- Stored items
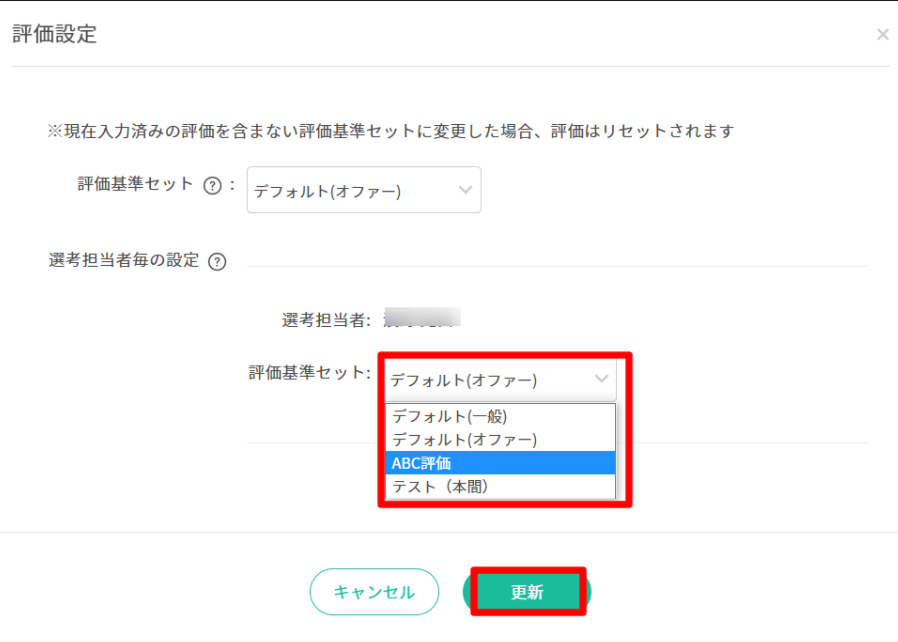Collapse the open reviewer 評価基準セット dropdown via its chevron
898x642 pixels.
coord(601,379)
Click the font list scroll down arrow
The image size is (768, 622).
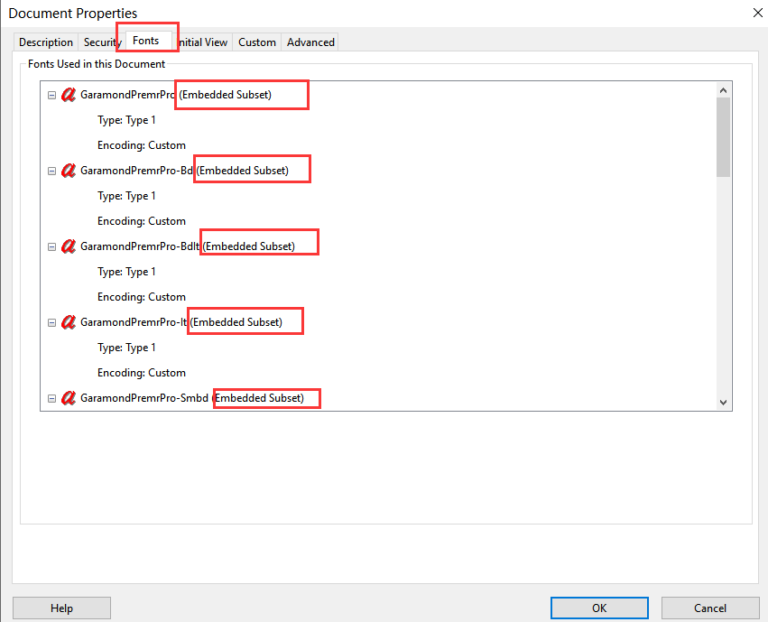(x=723, y=402)
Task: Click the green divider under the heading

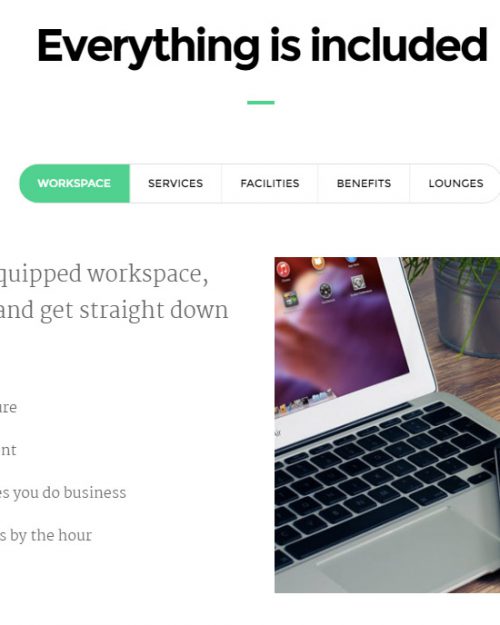Action: 261,102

- Exercise brief
Pictures excluded, print only the lines from the one with "Click the font list scroll down arrow" through the end of the entries above, exactly as written.

- Result of this task
Click the font list scroll down arrow
The image size is (768, 622).
(x=723, y=402)
Task: Click the green divider under the heading

Action: 261,102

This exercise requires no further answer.